The brief, titled "Bending the Health Care Cost Curve in North Carolina: The Experience of Community Health Centers," examines whether health centers in North Carolina, which has a well-developed primary health care system reaching medically underserved communities, are more cost effective than other primary health care providers. The researchers found that on average, health center patients cost 62% less annually than comparable patients who received care in other ambulatory care settings.
"The results of this study continue to show health centers are a very cost-effective option for states that are seeking to stem rising health care costs," said lead author Peter Shin, PhD, associate professor of Health Policy and Geiger Gibson Program Director. "Because they serve as advanced, community-based medical homes for high-risk individuals living in isolated and poor neighborhoods and are highly focused on prevention, they help states save money," Professor Shin said.

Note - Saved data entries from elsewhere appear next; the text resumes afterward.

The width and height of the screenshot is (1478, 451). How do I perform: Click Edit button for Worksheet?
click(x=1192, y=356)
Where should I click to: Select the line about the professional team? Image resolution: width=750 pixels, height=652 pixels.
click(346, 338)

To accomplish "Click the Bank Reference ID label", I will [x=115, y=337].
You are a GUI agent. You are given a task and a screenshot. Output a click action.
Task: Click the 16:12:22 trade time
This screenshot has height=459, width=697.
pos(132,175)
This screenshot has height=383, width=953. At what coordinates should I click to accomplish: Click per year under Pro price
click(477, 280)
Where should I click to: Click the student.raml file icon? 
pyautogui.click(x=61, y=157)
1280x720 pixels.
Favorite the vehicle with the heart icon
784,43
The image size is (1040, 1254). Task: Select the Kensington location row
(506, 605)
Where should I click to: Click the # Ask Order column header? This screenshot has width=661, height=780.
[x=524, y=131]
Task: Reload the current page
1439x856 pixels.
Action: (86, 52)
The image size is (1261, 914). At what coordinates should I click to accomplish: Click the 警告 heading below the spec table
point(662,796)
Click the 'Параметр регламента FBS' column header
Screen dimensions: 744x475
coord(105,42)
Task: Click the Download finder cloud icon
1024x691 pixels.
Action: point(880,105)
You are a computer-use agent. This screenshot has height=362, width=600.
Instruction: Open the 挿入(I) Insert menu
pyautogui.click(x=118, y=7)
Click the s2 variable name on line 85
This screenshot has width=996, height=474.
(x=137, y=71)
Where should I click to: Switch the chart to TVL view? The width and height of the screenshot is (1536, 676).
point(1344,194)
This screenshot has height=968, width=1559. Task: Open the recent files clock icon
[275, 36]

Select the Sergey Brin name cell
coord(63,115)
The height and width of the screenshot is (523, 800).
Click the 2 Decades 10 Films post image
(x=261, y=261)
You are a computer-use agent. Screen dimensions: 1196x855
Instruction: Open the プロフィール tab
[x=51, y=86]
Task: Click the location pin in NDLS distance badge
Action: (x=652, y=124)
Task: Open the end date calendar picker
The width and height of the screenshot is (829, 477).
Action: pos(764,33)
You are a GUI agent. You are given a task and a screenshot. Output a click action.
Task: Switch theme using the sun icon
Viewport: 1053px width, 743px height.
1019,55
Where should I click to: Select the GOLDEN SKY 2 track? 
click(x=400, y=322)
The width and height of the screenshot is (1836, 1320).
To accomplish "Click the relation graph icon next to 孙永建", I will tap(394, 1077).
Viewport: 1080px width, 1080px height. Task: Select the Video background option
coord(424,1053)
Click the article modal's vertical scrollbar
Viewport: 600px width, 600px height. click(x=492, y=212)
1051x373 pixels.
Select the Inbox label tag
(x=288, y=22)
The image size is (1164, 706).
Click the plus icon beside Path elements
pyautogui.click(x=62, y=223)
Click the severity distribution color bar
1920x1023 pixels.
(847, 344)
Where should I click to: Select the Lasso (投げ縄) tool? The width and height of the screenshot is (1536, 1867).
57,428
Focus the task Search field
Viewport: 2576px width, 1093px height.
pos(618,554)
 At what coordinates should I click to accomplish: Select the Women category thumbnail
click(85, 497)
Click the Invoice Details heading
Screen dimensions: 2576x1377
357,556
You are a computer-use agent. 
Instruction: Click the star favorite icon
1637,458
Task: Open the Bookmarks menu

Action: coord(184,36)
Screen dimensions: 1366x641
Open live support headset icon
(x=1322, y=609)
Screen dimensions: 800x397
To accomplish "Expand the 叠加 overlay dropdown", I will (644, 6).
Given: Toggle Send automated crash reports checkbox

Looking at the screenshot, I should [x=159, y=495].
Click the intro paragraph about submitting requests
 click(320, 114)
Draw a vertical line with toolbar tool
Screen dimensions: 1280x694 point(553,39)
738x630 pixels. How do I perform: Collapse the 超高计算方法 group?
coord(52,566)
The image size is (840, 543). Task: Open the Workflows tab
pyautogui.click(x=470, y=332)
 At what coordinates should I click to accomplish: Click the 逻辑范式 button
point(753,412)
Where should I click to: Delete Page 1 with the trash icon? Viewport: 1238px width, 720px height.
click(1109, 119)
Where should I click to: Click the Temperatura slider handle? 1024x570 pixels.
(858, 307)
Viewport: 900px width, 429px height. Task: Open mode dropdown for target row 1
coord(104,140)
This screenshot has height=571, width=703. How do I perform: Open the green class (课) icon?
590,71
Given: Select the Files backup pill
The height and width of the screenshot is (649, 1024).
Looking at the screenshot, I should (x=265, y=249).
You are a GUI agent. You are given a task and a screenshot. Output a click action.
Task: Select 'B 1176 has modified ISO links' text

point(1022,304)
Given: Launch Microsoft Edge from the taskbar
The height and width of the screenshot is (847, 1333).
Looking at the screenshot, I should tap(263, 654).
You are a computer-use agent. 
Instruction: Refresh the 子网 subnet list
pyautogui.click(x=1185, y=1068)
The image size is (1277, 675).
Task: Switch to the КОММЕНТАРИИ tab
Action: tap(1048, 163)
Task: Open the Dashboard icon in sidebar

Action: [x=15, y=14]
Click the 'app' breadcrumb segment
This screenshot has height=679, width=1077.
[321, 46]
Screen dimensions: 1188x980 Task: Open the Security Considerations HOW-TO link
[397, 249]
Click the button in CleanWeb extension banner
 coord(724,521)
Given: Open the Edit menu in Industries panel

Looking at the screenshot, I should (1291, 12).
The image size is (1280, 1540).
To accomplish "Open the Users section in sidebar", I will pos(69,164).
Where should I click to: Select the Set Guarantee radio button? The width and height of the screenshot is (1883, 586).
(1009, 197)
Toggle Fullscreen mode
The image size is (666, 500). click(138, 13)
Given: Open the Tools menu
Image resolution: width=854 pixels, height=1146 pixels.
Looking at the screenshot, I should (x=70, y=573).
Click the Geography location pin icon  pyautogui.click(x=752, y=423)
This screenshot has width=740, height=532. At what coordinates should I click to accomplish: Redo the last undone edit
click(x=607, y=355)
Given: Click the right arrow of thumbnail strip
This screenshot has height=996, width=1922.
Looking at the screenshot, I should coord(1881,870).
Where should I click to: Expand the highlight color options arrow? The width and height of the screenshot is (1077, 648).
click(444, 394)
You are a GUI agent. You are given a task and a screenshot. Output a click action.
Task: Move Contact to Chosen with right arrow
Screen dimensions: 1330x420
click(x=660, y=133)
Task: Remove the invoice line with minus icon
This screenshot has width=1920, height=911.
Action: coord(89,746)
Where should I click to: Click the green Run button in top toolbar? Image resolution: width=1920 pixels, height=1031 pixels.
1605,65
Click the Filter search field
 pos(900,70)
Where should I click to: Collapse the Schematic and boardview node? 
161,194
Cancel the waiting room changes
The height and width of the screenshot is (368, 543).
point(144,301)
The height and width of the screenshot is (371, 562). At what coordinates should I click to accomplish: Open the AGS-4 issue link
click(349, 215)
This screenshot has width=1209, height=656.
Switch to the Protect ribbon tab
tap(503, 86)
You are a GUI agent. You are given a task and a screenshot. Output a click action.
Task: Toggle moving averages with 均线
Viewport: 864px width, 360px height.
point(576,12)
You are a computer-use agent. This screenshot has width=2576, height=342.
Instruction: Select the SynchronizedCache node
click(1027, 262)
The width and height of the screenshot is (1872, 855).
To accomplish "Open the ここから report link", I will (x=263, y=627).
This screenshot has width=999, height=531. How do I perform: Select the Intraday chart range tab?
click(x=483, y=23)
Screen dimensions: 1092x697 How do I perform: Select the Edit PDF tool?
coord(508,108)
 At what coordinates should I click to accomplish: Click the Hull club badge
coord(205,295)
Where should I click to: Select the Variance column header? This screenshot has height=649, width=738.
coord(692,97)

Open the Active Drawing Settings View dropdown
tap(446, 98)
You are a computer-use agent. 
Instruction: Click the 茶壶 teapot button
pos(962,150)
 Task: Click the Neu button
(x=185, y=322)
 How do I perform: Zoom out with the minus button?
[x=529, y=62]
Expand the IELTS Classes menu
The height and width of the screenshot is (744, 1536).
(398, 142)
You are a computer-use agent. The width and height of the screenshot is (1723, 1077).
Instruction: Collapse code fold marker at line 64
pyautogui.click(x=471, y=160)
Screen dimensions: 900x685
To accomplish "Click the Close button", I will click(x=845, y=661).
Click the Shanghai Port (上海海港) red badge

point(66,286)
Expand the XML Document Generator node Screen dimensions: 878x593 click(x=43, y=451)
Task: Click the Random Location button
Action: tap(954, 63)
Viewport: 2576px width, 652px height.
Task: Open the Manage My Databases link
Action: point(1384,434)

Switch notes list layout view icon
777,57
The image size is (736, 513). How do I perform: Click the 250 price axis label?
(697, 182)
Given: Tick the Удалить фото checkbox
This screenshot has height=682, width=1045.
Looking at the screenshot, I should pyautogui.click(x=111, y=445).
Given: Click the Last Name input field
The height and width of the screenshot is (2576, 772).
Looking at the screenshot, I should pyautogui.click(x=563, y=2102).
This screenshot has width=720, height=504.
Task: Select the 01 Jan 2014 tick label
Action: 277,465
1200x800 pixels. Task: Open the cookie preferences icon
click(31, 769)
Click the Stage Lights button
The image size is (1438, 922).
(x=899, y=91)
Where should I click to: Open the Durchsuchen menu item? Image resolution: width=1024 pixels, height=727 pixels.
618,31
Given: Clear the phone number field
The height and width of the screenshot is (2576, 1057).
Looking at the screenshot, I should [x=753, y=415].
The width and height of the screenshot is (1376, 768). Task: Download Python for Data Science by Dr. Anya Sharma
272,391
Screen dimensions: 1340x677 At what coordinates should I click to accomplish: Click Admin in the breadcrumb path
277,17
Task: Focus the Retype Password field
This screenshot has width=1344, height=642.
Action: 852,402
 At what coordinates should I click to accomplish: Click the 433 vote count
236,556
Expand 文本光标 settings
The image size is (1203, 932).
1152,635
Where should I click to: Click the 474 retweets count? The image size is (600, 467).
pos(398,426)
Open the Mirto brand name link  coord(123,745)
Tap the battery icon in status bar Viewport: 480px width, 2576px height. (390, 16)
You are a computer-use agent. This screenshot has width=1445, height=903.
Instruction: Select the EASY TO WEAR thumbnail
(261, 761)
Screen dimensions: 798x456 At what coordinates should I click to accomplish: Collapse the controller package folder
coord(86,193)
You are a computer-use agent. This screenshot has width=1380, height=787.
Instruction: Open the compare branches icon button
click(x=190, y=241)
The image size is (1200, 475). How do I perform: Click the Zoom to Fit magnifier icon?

The researchers combined national and state data from two sources, the national Medical Expenditure Panel Survey (MEPS) and the state's Behavioral Risk Factor Surveillance System (BRFSS) to create two different models, each of which showed significant cost savings in ambulatory care expenses for North Carolina health center patients as compared to those who rely on other sources of primary health care.
"This state- level analysis supports national findings, showing that community health centers provide cost effective, high quality care," said Julio Bellber, president and CEO of the RCHN Community Health Foundation. "Investing in community health centers makes sense for North Carolina, and the nation as whole."